The grunt gets to the rear wheels via an eight-speed automatic transmission with a manual-shift mode — also from a German manufacturer, ZF Friedrichshafen. It is the only transmission available so far, though many enthusiasts would climb the ramparts for the rumored manual gearbox.
Toyota says the 2021 setup enables 3.9-second runs to 60 mph. However, Car and Driver Magazine claims its track testers made it in 3.7 seconds with the 2020 six-cylinder model, likely enabled by the standard computerized launch control.
There’s no question that the 2021 Supra is a head-turner — more likely a neck cracker. The tester was done up in bright red with black accents, some of them faux air inlets. The graceful 10-spoke wheels beautifully alternated black and chrome, and the sweeping body curves and lines invited gawking.
Inside, the leather seats (there are two) had substantial bolsters to cocoon the driver and passenger in place for whatever rapid moves they might undertake. The sensuous styling dictated a roof that droops down over the side windows, which means you have to duck way down to get in and out else you bang your noggin. But it has the advantage of functioning as a side sun blocker. In fact, the sun visor does not even swing sideways.
From behind the steering wheel, the driving and handling joy is palpable, despite the engine and road noise that can drown out the audio system and the harsh ride. Almost like riding a powerful motorcycle, there’s a feeling of total control and near invincibility. While only a fool would test its limits on the public roads, the temptation is there.
The Supra is a hatchback, which actually enhances what would be meager trunk stash space. It’s 10 cubic feet, added to 51 cubic feet for the passengers. A removable cargo cover hides the contents.
As befits a sport/grand touring car with a bottom-line sticker of $56,720, the tested Supra was well equipped with standard and optional safety, performance and luxury equipment.
They included automatic pre-collision braking with pedestrian detection, lane departure warning with steering assist, color head-up display, blind-spot monitoring, rear cross-traffic alert, adaptive cruise control, 8.8-inch touch screen, navigation, Apple CarPlay, Bluetooth connectivity, wireless smart phone charging and SXM satellite radio.

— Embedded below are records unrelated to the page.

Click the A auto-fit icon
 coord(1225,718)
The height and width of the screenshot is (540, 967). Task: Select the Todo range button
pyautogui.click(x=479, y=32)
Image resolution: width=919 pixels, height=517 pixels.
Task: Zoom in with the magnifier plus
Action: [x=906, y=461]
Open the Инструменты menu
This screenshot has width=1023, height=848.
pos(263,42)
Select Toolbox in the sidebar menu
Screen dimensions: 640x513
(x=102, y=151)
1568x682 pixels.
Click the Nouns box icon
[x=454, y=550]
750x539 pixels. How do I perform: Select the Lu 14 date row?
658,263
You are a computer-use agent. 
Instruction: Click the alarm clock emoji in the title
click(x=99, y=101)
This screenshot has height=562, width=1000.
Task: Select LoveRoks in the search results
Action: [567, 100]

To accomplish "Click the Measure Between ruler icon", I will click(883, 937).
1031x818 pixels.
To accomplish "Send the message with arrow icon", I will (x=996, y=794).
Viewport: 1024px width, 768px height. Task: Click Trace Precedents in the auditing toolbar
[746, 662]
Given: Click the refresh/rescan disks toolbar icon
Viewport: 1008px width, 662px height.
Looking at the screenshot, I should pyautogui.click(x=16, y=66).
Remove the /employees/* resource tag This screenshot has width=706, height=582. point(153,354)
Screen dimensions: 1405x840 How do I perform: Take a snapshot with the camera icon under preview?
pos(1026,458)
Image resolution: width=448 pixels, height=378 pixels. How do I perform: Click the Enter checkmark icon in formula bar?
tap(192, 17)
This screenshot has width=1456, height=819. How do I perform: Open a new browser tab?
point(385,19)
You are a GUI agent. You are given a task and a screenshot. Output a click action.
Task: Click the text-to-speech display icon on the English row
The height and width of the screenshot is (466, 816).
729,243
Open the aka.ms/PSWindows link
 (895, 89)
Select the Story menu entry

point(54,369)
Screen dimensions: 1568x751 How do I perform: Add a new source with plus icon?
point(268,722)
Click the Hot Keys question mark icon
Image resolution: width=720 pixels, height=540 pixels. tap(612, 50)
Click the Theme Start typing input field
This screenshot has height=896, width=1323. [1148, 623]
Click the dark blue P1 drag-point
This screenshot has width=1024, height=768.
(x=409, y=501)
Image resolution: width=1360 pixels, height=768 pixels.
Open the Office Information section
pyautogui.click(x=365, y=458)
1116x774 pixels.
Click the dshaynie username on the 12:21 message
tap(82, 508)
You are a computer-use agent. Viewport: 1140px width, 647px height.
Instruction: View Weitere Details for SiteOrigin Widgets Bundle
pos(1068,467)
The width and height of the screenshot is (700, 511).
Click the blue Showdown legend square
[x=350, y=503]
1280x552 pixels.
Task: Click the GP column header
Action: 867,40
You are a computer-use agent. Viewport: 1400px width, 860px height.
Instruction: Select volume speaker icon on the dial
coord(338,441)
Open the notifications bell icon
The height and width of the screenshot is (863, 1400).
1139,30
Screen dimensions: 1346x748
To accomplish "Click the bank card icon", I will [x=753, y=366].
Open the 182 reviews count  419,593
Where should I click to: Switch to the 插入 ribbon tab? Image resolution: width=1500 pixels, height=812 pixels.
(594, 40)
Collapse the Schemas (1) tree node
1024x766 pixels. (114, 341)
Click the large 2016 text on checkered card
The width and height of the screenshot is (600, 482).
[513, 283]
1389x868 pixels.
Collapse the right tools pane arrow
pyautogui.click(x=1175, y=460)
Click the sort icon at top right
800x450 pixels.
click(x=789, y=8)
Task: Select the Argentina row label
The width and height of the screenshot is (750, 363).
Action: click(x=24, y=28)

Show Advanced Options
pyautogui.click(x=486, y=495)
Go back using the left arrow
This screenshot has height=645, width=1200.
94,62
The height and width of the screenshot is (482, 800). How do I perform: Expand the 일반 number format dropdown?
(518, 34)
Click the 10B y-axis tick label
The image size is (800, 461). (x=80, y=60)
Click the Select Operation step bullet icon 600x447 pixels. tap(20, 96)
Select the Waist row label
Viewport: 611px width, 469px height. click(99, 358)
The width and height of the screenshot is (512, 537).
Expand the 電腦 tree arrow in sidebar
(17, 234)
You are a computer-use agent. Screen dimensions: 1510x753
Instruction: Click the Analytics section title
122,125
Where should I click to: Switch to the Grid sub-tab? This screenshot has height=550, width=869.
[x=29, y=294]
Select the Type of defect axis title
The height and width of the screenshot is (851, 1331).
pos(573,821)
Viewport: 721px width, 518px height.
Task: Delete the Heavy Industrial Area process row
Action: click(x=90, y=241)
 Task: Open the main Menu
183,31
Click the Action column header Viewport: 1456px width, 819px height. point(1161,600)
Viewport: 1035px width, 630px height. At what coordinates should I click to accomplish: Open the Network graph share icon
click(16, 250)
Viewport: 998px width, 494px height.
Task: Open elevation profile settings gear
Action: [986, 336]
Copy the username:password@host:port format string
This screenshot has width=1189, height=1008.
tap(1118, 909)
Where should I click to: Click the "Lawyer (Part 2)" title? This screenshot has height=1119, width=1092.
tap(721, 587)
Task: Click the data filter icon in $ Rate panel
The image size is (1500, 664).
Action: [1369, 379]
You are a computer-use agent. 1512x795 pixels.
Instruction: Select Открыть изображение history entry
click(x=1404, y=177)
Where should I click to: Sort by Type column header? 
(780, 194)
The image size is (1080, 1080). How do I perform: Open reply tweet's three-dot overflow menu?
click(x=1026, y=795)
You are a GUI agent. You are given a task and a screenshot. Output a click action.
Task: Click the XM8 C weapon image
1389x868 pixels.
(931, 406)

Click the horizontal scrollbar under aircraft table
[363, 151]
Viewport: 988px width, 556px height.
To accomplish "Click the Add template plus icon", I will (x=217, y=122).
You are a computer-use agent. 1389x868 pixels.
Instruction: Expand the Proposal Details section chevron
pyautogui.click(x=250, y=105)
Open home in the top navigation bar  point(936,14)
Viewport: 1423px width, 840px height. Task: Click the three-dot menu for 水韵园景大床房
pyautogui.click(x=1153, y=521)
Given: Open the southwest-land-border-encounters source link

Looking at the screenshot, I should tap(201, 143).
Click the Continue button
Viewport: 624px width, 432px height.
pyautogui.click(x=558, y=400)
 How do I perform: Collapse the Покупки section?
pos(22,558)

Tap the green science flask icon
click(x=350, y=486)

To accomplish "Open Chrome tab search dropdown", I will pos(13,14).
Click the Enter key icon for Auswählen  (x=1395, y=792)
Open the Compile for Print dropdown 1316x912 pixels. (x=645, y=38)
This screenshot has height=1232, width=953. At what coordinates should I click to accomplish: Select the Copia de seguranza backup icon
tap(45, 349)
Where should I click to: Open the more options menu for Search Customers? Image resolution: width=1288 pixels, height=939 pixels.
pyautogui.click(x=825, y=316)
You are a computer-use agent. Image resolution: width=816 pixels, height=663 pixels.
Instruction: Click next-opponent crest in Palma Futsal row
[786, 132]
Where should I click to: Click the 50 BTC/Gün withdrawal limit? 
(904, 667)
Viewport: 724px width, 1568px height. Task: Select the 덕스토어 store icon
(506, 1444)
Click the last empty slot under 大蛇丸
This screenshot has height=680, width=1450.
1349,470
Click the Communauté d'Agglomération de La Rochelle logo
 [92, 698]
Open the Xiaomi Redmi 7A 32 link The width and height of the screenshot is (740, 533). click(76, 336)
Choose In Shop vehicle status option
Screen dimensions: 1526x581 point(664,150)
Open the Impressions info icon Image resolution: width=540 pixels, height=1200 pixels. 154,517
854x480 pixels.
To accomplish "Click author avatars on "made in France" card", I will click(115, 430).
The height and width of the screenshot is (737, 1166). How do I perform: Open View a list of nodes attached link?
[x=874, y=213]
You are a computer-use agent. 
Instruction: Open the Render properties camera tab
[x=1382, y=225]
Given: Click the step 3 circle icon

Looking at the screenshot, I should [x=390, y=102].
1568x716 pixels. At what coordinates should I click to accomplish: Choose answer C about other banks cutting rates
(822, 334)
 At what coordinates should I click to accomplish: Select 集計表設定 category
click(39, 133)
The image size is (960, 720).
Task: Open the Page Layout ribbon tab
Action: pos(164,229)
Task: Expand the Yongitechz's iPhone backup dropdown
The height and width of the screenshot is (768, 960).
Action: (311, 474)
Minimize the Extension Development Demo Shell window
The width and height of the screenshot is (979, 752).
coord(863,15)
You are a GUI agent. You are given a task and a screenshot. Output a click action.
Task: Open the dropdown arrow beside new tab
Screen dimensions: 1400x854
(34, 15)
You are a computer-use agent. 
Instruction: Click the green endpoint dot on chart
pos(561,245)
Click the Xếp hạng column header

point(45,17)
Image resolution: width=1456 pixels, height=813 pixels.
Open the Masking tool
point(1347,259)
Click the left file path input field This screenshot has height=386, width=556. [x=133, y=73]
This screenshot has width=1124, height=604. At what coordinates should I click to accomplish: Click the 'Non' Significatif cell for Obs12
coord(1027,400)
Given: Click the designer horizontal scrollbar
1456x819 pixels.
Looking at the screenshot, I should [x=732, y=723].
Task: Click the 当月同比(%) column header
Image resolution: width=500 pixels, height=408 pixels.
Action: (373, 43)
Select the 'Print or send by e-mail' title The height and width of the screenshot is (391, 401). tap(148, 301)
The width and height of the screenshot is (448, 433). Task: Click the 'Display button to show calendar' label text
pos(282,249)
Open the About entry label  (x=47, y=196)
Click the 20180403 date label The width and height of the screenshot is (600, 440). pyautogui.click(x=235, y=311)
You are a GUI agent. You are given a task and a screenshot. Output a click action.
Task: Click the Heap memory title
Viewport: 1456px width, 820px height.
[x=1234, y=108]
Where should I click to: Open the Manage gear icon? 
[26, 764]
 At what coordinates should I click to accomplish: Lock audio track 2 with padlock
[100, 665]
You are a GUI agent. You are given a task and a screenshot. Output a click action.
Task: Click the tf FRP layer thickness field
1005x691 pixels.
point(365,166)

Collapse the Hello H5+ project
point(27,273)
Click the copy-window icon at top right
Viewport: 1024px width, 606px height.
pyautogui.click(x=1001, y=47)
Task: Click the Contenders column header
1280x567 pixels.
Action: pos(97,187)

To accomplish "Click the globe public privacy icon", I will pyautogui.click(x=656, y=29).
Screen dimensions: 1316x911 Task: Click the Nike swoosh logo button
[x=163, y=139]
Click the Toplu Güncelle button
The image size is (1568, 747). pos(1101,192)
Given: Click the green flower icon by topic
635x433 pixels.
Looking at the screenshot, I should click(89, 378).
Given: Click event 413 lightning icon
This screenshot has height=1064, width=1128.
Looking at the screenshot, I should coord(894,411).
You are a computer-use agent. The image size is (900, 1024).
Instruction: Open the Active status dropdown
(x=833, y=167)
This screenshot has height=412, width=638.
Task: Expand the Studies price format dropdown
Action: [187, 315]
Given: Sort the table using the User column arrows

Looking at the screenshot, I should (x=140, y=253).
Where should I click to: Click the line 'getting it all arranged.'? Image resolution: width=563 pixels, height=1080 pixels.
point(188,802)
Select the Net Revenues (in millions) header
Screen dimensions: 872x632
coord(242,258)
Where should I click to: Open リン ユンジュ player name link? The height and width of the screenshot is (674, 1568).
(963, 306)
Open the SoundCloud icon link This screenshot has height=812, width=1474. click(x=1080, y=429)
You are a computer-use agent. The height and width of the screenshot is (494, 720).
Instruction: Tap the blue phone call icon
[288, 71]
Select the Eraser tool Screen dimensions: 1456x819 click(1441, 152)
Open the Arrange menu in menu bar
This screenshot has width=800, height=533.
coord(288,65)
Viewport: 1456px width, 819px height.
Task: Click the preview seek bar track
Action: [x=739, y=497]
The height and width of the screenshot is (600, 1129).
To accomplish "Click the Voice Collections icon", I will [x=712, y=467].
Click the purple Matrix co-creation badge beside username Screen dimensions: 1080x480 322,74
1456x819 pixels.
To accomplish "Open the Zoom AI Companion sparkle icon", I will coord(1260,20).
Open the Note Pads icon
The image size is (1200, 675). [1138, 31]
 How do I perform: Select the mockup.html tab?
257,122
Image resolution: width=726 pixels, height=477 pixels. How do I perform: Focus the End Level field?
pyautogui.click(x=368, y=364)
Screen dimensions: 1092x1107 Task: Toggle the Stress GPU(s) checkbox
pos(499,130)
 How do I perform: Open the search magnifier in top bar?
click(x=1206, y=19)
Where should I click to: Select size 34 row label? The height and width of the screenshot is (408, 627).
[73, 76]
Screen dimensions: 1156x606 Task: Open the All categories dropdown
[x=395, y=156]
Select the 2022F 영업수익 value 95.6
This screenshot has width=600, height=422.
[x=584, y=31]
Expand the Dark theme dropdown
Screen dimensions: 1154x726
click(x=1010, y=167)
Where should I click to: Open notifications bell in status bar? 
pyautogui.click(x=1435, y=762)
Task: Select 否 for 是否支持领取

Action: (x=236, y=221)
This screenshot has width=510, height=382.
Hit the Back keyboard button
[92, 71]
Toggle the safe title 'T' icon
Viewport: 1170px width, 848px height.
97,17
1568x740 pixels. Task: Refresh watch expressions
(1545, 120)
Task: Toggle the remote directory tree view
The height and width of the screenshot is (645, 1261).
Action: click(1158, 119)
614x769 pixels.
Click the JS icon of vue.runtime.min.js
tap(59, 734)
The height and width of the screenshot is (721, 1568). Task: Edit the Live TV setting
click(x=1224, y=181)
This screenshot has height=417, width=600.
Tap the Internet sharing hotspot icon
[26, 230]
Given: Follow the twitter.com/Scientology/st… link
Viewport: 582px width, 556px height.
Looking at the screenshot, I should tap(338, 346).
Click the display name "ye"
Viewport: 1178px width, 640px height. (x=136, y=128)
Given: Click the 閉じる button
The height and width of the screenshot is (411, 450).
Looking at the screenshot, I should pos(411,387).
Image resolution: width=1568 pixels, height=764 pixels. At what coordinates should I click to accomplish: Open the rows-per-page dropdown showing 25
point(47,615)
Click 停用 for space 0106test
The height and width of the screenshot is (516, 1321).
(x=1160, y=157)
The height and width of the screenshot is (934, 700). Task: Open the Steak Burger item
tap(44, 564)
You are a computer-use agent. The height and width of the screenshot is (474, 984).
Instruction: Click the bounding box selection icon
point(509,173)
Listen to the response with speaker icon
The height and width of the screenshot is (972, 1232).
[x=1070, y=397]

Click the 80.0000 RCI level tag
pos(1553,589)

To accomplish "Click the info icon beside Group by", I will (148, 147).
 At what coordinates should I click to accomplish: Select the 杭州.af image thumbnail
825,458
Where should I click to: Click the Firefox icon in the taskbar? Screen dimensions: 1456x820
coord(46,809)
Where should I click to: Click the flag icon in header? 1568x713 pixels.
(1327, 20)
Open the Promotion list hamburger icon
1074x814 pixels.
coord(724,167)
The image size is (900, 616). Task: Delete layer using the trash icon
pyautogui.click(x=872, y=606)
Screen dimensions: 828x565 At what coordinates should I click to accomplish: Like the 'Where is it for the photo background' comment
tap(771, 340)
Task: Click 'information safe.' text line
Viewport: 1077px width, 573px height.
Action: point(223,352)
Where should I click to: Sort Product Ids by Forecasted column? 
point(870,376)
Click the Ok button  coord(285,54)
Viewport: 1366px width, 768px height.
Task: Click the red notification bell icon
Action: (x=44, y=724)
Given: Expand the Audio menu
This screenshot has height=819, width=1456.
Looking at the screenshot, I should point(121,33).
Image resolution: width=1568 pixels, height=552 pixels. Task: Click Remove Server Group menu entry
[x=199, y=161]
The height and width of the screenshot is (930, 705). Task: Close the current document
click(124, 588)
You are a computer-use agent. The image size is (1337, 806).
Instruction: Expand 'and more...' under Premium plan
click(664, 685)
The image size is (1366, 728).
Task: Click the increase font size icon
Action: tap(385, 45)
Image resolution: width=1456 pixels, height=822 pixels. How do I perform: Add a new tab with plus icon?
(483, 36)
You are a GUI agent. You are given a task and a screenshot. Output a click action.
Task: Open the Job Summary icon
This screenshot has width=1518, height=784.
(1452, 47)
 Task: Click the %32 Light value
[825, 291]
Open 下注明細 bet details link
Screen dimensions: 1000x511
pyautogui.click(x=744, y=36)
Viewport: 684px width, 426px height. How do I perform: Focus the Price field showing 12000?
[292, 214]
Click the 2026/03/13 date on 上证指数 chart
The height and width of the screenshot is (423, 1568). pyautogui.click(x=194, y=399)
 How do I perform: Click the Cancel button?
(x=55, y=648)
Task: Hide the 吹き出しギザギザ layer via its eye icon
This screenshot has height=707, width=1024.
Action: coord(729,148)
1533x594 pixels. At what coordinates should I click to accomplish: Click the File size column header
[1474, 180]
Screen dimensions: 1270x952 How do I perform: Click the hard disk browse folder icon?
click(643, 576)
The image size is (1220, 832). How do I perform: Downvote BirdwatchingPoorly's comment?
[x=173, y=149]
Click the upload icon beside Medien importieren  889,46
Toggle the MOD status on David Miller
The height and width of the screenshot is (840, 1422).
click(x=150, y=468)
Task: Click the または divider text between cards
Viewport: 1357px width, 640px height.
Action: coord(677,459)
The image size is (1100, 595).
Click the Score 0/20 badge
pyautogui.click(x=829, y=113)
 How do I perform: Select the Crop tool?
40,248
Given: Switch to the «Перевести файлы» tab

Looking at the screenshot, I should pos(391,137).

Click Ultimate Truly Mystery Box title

A frugal buyer could do without some of the optional equipment, and even forego the 3.0-six in favor of the lower-priced four-cylinder model. Either way, the Supra exudes excitement. If there’s any credence to it, maybe wait for the more entertaining stick shift.
- Model: 2021 Toyota GR Supra 3.0 Premium two-door hatchback coupe.
- Engine: 3.0-liter six-cylinder, turbocharged; 382 hp, 368 lb-ft torque.
- Transmission: Eight-speed automatic with manual-shift mode and rear-wheel drive.
- Overall length: 14 feet 5 inches.
- EPA/SAE passenger/cargo volume: 51/10 cubic feet.
- Weight: 3,390 pounds.
- EPA city/highway/combined fuel consumption: 24/31/26 mpg.
- Base price, including destination charge: $55.485.
- Price as tested: $56,720.
Disclaimer: The manufacturer provided the vehicle used to conduct this test drive and review.